[Opening RECORDED INFORMATION section]
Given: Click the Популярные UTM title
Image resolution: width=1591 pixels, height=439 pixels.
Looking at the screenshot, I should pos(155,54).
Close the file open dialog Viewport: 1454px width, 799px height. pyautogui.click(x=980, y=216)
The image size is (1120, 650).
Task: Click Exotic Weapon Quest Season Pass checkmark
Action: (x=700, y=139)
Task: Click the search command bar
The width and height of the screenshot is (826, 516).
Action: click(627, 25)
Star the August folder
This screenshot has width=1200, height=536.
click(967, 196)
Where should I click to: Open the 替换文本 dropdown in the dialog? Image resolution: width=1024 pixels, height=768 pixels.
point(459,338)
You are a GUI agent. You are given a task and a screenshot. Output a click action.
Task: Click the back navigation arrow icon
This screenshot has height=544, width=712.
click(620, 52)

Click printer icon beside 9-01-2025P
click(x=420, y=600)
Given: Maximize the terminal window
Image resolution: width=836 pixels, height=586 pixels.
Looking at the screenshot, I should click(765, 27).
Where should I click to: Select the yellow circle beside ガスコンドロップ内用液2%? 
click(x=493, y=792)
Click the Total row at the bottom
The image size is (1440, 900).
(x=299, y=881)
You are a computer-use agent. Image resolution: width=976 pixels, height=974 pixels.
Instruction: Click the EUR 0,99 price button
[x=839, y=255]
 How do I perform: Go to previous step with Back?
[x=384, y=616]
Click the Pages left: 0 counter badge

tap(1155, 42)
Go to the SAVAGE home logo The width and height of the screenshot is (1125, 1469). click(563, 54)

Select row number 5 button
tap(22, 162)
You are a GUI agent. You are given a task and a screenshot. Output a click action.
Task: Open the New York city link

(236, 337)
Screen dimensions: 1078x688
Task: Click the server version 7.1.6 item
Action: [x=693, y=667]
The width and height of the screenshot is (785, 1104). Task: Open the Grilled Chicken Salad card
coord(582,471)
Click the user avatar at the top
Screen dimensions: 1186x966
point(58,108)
[Closing RECORDED INFORMATION section]
*AIM OF THE EXERCISE*: Give back all the records above exactly as they were written.

*WRITTEN RESPONSE*:
Given: Click the Популярные UTM title
Image resolution: width=1591 pixels, height=439 pixels.
Looking at the screenshot, I should pos(155,54).
Close the file open dialog Viewport: 1454px width, 799px height. pyautogui.click(x=980, y=216)
The image size is (1120, 650).
Task: Click Exotic Weapon Quest Season Pass checkmark
Action: (x=700, y=139)
Task: Click the search command bar
The width and height of the screenshot is (826, 516).
Action: click(627, 25)
Star the August folder
This screenshot has width=1200, height=536.
click(967, 196)
Where should I click to: Open the 替换文本 dropdown in the dialog? Image resolution: width=1024 pixels, height=768 pixels.
point(459,338)
You are a GUI agent. You are given a task and a screenshot. Output a click action.
Task: Click the back navigation arrow icon
This screenshot has height=544, width=712.
click(620, 52)

Click printer icon beside 9-01-2025P
click(x=420, y=600)
Given: Maximize the terminal window
Image resolution: width=836 pixels, height=586 pixels.
Looking at the screenshot, I should click(765, 27).
Where should I click to: Select the yellow circle beside ガスコンドロップ内用液2%? 
click(x=493, y=792)
Click the Total row at the bottom
The image size is (1440, 900).
(x=299, y=881)
You are a computer-use agent. Image resolution: width=976 pixels, height=974 pixels.
Instruction: Click the EUR 0,99 price button
[x=839, y=255]
 How do I perform: Go to previous step with Back?
[x=384, y=616]
Click the Pages left: 0 counter badge

tap(1155, 42)
Go to the SAVAGE home logo The width and height of the screenshot is (1125, 1469). click(563, 54)

Select row number 5 button
tap(22, 162)
You are a GUI agent. You are given a task and a screenshot. Output a click action.
Task: Open the New York city link

(236, 337)
Screen dimensions: 1078x688
Task: Click the server version 7.1.6 item
Action: [x=693, y=667]
The width and height of the screenshot is (785, 1104). Task: Open the Grilled Chicken Salad card
coord(582,471)
Click the user avatar at the top
Screen dimensions: 1186x966
point(58,108)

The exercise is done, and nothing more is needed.